Exercise materials START
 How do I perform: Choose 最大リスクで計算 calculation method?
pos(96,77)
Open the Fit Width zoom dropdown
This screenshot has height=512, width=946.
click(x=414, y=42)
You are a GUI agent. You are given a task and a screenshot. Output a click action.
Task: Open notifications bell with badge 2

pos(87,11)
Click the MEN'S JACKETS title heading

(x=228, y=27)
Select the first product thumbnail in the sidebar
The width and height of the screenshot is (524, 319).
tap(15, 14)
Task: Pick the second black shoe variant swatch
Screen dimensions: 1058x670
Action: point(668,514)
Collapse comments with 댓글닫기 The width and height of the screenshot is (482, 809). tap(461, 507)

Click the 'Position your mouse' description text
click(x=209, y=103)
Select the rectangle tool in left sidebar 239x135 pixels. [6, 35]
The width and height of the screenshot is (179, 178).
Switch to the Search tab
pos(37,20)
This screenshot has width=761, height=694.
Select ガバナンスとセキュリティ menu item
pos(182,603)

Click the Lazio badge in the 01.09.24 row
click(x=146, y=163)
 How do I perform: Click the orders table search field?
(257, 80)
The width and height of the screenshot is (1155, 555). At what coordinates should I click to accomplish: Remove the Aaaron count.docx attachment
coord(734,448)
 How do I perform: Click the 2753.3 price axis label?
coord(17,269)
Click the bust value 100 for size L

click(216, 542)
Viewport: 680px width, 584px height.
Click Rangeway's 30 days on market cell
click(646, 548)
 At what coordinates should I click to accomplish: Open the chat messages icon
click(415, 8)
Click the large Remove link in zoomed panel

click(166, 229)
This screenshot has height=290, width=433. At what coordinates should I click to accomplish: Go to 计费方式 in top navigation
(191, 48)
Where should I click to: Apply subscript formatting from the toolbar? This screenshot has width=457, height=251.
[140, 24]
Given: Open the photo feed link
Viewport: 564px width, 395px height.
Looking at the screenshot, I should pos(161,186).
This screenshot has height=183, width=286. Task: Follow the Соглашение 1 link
Exercise materials END
◆ To do ◆
Return the listing above in its entirety, word for word.

◆ Response to the exercise ◆
 How do I perform: Choose 最大リスクで計算 calculation method?
pos(96,77)
Open the Fit Width zoom dropdown
This screenshot has height=512, width=946.
click(x=414, y=42)
You are a GUI agent. You are given a task and a screenshot. Output a click action.
Task: Open notifications bell with badge 2

pos(87,11)
Click the MEN'S JACKETS title heading

(x=228, y=27)
Select the first product thumbnail in the sidebar
The width and height of the screenshot is (524, 319).
tap(15, 14)
Task: Pick the second black shoe variant swatch
Screen dimensions: 1058x670
Action: point(668,514)
Collapse comments with 댓글닫기 The width and height of the screenshot is (482, 809). tap(461, 507)

Click the 'Position your mouse' description text
click(x=209, y=103)
Select the rectangle tool in left sidebar 239x135 pixels. [6, 35]
The width and height of the screenshot is (179, 178).
Switch to the Search tab
pos(37,20)
This screenshot has width=761, height=694.
Select ガバナンスとセキュリティ menu item
pos(182,603)

Click the Lazio badge in the 01.09.24 row
click(x=146, y=163)
 How do I perform: Click the orders table search field?
(257, 80)
The width and height of the screenshot is (1155, 555). At what coordinates should I click to accomplish: Remove the Aaaron count.docx attachment
coord(734,448)
 How do I perform: Click the 2753.3 price axis label?
coord(17,269)
Click the bust value 100 for size L

click(216, 542)
Viewport: 680px width, 584px height.
Click Rangeway's 30 days on market cell
click(646, 548)
 At what coordinates should I click to accomplish: Open the chat messages icon
click(415, 8)
Click the large Remove link in zoomed panel

click(166, 229)
This screenshot has height=290, width=433. At what coordinates should I click to accomplish: Go to 计费方式 in top navigation
(191, 48)
Where should I click to: Apply subscript formatting from the toolbar? This screenshot has width=457, height=251.
[140, 24]
Given: Open the photo feed link
Viewport: 564px width, 395px height.
Looking at the screenshot, I should pos(161,186).
This screenshot has height=183, width=286. Task: Follow the Соглашение 1 link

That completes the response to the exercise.